▶ **Work request**: Two lines mark the range in the entries below: the one holding "1323x1080 pixels." and the one holding "The width and height of the screenshot is (590, 475).". Set down those two and all lines between them, exactly.

⁂

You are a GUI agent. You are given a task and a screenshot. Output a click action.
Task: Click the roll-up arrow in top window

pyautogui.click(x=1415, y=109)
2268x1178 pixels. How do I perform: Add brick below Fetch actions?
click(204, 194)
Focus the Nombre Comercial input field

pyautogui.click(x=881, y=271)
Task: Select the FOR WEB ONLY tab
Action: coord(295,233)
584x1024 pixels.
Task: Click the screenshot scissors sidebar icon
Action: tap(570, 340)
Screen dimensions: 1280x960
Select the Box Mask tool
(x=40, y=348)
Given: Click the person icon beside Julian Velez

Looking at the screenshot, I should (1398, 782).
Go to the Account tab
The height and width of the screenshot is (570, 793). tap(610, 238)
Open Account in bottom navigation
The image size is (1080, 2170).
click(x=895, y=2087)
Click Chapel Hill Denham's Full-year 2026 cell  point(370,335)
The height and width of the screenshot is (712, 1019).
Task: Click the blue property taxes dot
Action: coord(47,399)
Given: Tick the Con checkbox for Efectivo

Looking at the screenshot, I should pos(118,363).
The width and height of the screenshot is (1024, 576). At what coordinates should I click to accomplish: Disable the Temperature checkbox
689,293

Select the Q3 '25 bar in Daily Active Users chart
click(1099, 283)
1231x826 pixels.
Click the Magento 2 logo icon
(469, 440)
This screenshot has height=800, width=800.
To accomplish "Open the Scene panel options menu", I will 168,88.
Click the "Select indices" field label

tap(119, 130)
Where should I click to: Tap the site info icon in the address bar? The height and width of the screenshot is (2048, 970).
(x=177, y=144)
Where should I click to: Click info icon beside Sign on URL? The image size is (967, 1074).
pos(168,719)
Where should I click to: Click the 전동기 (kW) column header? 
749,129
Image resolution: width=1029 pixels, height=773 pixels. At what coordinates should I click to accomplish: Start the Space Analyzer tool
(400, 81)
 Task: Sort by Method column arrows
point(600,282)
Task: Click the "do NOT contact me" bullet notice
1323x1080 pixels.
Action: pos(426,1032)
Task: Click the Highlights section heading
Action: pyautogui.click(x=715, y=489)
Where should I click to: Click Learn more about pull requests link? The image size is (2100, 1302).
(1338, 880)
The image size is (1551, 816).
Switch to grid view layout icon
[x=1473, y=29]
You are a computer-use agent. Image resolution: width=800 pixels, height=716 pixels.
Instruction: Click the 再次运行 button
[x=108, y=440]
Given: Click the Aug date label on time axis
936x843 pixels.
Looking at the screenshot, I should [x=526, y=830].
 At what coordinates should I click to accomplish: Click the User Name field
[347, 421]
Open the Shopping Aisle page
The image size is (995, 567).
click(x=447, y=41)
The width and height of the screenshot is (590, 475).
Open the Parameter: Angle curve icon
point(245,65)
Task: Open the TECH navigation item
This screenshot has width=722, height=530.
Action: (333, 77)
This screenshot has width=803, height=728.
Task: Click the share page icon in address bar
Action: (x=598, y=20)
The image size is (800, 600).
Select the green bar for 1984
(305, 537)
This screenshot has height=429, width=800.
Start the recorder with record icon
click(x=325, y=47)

⁂

▶ **Answer section**:
1323x1080 pixels.
Action: pos(426,1032)
Task: Click the Highlights section heading
Action: pyautogui.click(x=715, y=489)
Where should I click to: Click Learn more about pull requests link? The image size is (2100, 1302).
(1338, 880)
The image size is (1551, 816).
Switch to grid view layout icon
[x=1473, y=29]
You are a computer-use agent. Image resolution: width=800 pixels, height=716 pixels.
Instruction: Click the 再次运行 button
[x=108, y=440]
Given: Click the Aug date label on time axis
936x843 pixels.
Looking at the screenshot, I should [x=526, y=830].
 At what coordinates should I click to accomplish: Click the User Name field
[347, 421]
Open the Shopping Aisle page
The image size is (995, 567).
click(x=447, y=41)
The width and height of the screenshot is (590, 475).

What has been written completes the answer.